Dollar-Cost Averaging Into ETFs
In 2026, the smartest investors aren’t timing the market — they’re investing a fixed amount every single week into broad-market ETFs like VOO, VTI, or SCHD. Dollar-cost averaging removes emotion from investing and ensures you buy more shares when prices are low. Over a 20-year period, DCA investors outperform 85% of active stock pickers. Set up automatic weekly purchases of $100-$500 and forget about it.
Leverage High-Yield Savings for Emergency Funds
In 2026, high-yield savings accounts are paying 4.5-5.2% APY. That means your $20,000 emergency fund earns $900-$1,040 per year just sitting there. Compare that to the 0.01% most big banks offer. Move your emergency fund to an online bank like Marcus, Ally, or SoFi today. It takes 10 minutes and could earn you an extra $1,000 this year alone.
Real Estate Through REITs
You don’t need $300,000 for a down payment to invest in real estate. Real Estate Investment Trusts (REITs) let you own a piece of commercial buildings, apartments, and data centers for as little as $10. REITs are legally required to distribute 90% of taxable income as dividends. The average REIT has returned 11.8% annually over the last 25 years.
Tax-Loss Harvesting
Wealthy investors don’t just make money — they strategically lose money too.

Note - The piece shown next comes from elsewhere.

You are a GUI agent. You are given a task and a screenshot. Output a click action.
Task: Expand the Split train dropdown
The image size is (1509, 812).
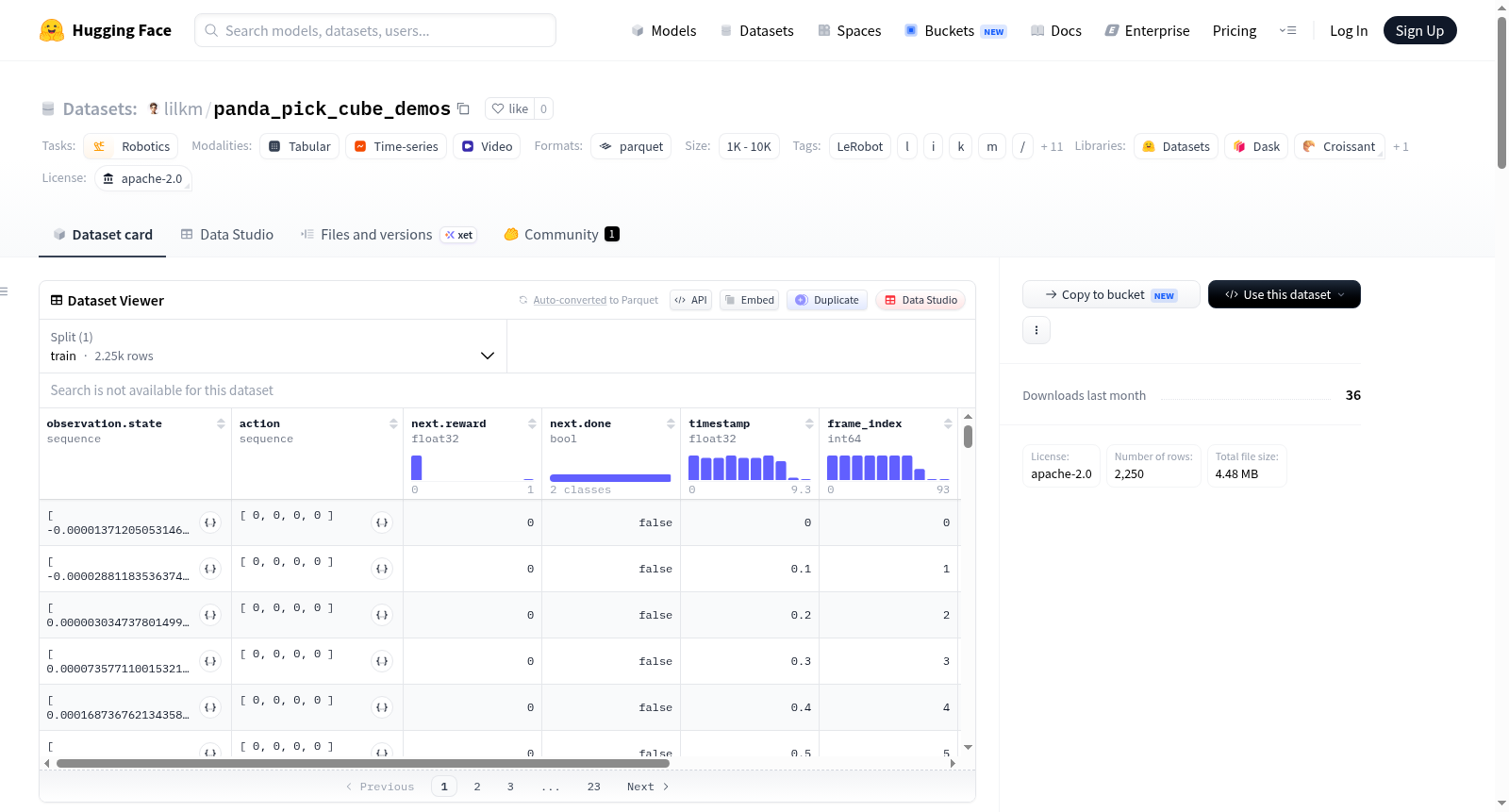[273, 346]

Tax-loss harvesting involves selling losing investments to offset capital gains taxes. In 2026, robo-advisors like Wealthfront and Betterment do this automatically. This strategy can save the average investor $2,000-$5,000 per year in taxes. That’s money you keep invested and growing.
The Roth Conversion Ladder
If you have money in a traditional 401(k) or IRA, a Roth conversion ladder lets you access it penalty-free before age 59½. Convert a portion each year, wait 5 years, and withdraw tax-free. This is the #1 strategy used by early retirees in the FIRE movement. In 2026, with potentially higher future tax rates, converting now locks in today’s lower rates.
Building Equity Through Business Ownership
The fastest path to wealth in 2026 isn’t a salary — it’s equity. Starting even a small online business creates an asset you can sell. A simple SaaS tool earning $5,000/month can sell for $150,000-$300,000. Service businesses with recurring revenue sell for 2-4x annual profit. You’re not just earning income — you’re building a sellable asset.
The ‘Pay Yourself in Assets’ Rule
Every month, wealthy people convert cash into assets: stocks, real estate, businesses, or intellectual property. Cash depreciates with inflation (3.5% in 2026), but assets appreciate. The rule is simple: never let more than 6 months of expenses sit in cash. Everything else should be working for you in appreciating assets.